- _Activity_: Give the whole listing again, exactly as written.
◇ ◇ ◇ ◇ ◇
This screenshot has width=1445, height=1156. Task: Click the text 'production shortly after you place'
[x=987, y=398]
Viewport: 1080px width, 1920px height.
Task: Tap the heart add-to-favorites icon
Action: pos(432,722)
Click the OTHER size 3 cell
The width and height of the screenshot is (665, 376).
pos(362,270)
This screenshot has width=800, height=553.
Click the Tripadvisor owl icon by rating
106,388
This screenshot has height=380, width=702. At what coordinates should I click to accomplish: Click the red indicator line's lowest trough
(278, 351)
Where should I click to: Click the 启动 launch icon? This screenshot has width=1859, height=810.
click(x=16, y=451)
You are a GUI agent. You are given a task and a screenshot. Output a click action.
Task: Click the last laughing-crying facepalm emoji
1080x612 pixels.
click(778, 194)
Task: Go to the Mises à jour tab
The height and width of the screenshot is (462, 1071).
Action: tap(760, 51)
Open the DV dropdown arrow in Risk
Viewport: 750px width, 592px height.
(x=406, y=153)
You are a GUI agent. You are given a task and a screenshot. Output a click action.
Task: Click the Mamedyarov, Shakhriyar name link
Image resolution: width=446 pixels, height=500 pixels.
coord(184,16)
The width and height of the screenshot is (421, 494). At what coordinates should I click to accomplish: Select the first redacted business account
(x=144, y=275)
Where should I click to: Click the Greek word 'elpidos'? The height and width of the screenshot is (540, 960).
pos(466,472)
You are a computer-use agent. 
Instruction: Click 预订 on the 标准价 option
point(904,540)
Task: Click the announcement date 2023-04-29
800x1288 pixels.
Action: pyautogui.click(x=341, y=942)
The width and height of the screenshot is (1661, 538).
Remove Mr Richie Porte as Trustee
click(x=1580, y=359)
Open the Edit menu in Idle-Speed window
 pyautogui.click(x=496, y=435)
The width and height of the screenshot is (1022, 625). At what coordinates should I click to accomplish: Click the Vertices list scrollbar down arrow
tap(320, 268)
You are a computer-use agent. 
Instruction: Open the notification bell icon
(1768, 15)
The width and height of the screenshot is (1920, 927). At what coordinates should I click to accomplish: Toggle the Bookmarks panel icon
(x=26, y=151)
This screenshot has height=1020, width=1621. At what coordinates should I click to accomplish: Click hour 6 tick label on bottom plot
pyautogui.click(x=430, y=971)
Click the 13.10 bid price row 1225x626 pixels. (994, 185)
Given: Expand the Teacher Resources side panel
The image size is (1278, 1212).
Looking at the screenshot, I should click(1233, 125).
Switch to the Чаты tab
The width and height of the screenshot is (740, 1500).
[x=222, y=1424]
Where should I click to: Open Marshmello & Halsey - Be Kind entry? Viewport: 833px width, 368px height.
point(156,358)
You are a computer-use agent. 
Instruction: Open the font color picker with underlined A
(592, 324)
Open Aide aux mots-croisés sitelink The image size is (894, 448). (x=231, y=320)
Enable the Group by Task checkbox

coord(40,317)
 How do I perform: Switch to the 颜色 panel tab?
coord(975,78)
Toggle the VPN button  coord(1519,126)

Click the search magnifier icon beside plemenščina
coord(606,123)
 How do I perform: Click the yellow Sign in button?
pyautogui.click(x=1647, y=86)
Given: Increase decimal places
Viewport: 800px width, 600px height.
◇ ◇ ◇ ◇ ◇
- _Solution for this problem_:
This screenshot has width=1445, height=1156. Task: Click the text 'production shortly after you place'
[x=987, y=398]
Viewport: 1080px width, 1920px height.
Task: Tap the heart add-to-favorites icon
Action: pos(432,722)
Click the OTHER size 3 cell
The width and height of the screenshot is (665, 376).
pos(362,270)
This screenshot has width=800, height=553.
Click the Tripadvisor owl icon by rating
106,388
This screenshot has height=380, width=702. At what coordinates should I click to accomplish: Click the red indicator line's lowest trough
(278, 351)
Where should I click to: Click the 启动 launch icon? This screenshot has width=1859, height=810.
click(x=16, y=451)
You are a GUI agent. You are given a task and a screenshot. Output a click action.
Task: Click the last laughing-crying facepalm emoji
1080x612 pixels.
click(778, 194)
Task: Go to the Mises à jour tab
The height and width of the screenshot is (462, 1071).
Action: tap(760, 51)
Open the DV dropdown arrow in Risk
Viewport: 750px width, 592px height.
(x=406, y=153)
You are a GUI agent. You are given a task and a screenshot. Output a click action.
Task: Click the Mamedyarov, Shakhriyar name link
Image resolution: width=446 pixels, height=500 pixels.
coord(184,16)
The width and height of the screenshot is (421, 494). At what coordinates should I click to accomplish: Select the first redacted business account
(x=144, y=275)
Where should I click to: Click the Greek word 'elpidos'? The height and width of the screenshot is (540, 960).
pos(466,472)
You are a computer-use agent. 
Instruction: Click 预订 on the 标准价 option
point(904,540)
Task: Click the announcement date 2023-04-29
800x1288 pixels.
Action: pyautogui.click(x=341, y=942)
The width and height of the screenshot is (1661, 538).
Remove Mr Richie Porte as Trustee
click(x=1580, y=359)
Open the Edit menu in Idle-Speed window
 pyautogui.click(x=496, y=435)
The width and height of the screenshot is (1022, 625). At what coordinates should I click to accomplish: Click the Vertices list scrollbar down arrow
tap(320, 268)
You are a computer-use agent. 
Instruction: Open the notification bell icon
(1768, 15)
The width and height of the screenshot is (1920, 927). At what coordinates should I click to accomplish: Toggle the Bookmarks panel icon
(x=26, y=151)
This screenshot has height=1020, width=1621. At what coordinates should I click to accomplish: Click hour 6 tick label on bottom plot
pyautogui.click(x=430, y=971)
Click the 13.10 bid price row 1225x626 pixels. (994, 185)
Given: Expand the Teacher Resources side panel
The image size is (1278, 1212).
Looking at the screenshot, I should click(1233, 125).
Switch to the Чаты tab
The width and height of the screenshot is (740, 1500).
[x=222, y=1424]
Where should I click to: Open Marshmello & Halsey - Be Kind entry? Viewport: 833px width, 368px height.
point(156,358)
You are a computer-use agent. 
Instruction: Open the font color picker with underlined A
(592, 324)
Open Aide aux mots-croisés sitelink The image size is (894, 448). (x=231, y=320)
Enable the Group by Task checkbox

coord(40,317)
 How do I perform: Switch to the 颜色 panel tab?
coord(975,78)
Toggle the VPN button  coord(1519,126)

Click the search magnifier icon beside plemenščina
coord(606,123)
 How do I perform: Click the yellow Sign in button?
pyautogui.click(x=1647, y=86)
Given: Increase decimal places
Viewport: 800px width, 600px height.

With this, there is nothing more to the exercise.